§ Requirement
The expected output is every entry, repeated word for word.

§ Input
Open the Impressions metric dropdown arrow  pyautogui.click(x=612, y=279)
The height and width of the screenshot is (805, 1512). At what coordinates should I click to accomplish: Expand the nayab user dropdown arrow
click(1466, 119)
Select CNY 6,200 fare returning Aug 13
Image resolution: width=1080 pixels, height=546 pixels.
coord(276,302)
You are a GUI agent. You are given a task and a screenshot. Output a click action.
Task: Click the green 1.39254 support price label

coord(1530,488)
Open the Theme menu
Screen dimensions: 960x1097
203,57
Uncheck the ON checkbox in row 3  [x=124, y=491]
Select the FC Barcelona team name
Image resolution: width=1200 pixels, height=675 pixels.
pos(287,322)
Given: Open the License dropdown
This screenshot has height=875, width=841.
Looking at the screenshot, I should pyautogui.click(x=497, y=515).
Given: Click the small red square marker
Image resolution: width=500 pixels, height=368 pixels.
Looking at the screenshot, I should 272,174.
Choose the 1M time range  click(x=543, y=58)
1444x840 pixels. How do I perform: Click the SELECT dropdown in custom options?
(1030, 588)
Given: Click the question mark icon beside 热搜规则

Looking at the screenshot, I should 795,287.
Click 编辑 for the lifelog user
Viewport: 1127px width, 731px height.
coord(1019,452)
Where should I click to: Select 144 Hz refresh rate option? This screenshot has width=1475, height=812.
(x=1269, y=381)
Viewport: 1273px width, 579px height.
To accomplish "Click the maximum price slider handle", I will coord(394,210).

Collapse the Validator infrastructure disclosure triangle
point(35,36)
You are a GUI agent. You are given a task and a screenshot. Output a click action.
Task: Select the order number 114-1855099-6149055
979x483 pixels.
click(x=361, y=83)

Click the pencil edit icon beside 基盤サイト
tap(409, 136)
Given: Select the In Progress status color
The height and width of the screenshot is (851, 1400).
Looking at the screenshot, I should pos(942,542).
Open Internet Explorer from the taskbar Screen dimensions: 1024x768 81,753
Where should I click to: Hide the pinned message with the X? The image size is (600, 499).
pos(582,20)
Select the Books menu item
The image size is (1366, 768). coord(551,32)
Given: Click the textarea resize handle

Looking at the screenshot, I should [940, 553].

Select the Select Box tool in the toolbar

§ Exercise output
Open the Impressions metric dropdown arrow  pyautogui.click(x=612, y=279)
The height and width of the screenshot is (805, 1512). At what coordinates should I click to accomplish: Expand the nayab user dropdown arrow
click(1466, 119)
Select CNY 6,200 fare returning Aug 13
Image resolution: width=1080 pixels, height=546 pixels.
coord(276,302)
You are a GUI agent. You are given a task and a screenshot. Output a click action.
Task: Click the green 1.39254 support price label

coord(1530,488)
Open the Theme menu
Screen dimensions: 960x1097
203,57
Uncheck the ON checkbox in row 3  [x=124, y=491]
Select the FC Barcelona team name
Image resolution: width=1200 pixels, height=675 pixels.
pos(287,322)
Given: Open the License dropdown
This screenshot has height=875, width=841.
Looking at the screenshot, I should pyautogui.click(x=497, y=515).
Given: Click the small red square marker
Image resolution: width=500 pixels, height=368 pixels.
Looking at the screenshot, I should 272,174.
Choose the 1M time range  click(x=543, y=58)
1444x840 pixels. How do I perform: Click the SELECT dropdown in custom options?
(1030, 588)
Given: Click the question mark icon beside 热搜规则

Looking at the screenshot, I should 795,287.
Click 编辑 for the lifelog user
Viewport: 1127px width, 731px height.
coord(1019,452)
Where should I click to: Select 144 Hz refresh rate option? This screenshot has width=1475, height=812.
(x=1269, y=381)
Viewport: 1273px width, 579px height.
To accomplish "Click the maximum price slider handle", I will coord(394,210).

Collapse the Validator infrastructure disclosure triangle
point(35,36)
You are a GUI agent. You are given a task and a screenshot. Output a click action.
Task: Select the order number 114-1855099-6149055
979x483 pixels.
click(x=361, y=83)

Click the pencil edit icon beside 基盤サイト
tap(409, 136)
Given: Select the In Progress status color
The height and width of the screenshot is (851, 1400).
Looking at the screenshot, I should pos(942,542).
Open Internet Explorer from the taskbar Screen dimensions: 1024x768 81,753
Where should I click to: Hide the pinned message with the X? The image size is (600, 499).
pos(582,20)
Select the Books menu item
The image size is (1366, 768). coord(551,32)
Given: Click the textarea resize handle

Looking at the screenshot, I should [940, 553].

Select the Select Box tool in the toolbar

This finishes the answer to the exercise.